**SHORT TASK:** Rewrite the rows starting at the line containing "Screen dimensions: 680x590" and ending at the line containing "tap(152, 324)", requests included. Scale every click coordinate in the answers by 0.7, rounding to whole numbers with halves going up, and leave the requests unchanged.

-- Begin GIVEN ENTRIES --

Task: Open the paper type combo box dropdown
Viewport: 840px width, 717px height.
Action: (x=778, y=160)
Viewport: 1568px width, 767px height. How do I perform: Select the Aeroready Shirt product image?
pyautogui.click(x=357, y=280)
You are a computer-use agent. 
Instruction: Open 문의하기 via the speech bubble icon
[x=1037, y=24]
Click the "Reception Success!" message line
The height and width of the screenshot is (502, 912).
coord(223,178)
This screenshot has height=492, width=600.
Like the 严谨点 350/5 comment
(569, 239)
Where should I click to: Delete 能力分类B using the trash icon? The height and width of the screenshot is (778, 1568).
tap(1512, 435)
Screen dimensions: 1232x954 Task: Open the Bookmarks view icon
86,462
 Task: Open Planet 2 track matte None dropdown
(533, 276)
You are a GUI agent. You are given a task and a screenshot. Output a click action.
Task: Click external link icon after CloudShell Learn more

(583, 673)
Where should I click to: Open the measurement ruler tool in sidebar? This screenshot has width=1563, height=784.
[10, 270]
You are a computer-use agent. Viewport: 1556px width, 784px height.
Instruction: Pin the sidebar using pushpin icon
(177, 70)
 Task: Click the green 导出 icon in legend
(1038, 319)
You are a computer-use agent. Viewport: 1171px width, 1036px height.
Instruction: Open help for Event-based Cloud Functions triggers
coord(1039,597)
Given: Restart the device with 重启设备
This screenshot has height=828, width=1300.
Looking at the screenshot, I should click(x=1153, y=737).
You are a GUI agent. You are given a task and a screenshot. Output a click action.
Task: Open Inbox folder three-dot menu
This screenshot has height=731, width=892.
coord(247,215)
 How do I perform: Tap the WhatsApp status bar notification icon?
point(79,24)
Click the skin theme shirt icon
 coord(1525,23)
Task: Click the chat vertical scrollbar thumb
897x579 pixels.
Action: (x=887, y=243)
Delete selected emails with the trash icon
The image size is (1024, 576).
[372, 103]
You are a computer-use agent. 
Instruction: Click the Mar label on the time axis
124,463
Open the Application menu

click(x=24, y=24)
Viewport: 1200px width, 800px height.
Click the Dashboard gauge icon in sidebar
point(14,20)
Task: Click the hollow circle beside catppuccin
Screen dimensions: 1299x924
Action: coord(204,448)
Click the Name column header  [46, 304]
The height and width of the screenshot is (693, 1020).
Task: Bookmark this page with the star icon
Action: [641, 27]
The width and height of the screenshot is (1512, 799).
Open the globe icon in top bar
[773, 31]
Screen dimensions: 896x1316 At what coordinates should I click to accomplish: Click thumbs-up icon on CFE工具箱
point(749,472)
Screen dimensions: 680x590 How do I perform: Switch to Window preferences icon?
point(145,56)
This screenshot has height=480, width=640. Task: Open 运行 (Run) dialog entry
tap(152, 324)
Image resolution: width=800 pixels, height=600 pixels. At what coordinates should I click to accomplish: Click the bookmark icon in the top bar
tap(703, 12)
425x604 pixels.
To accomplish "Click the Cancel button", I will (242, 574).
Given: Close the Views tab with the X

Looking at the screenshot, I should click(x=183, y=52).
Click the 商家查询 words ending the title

-- End GIVEN ENTRIES --

**REPLY TO THE TASK:**
Screen dimensions: 680x590 How do I perform: Switch to Window preferences icon?
point(102,39)
This screenshot has height=480, width=640. Task: Open 运行 (Run) dialog entry
tap(106, 227)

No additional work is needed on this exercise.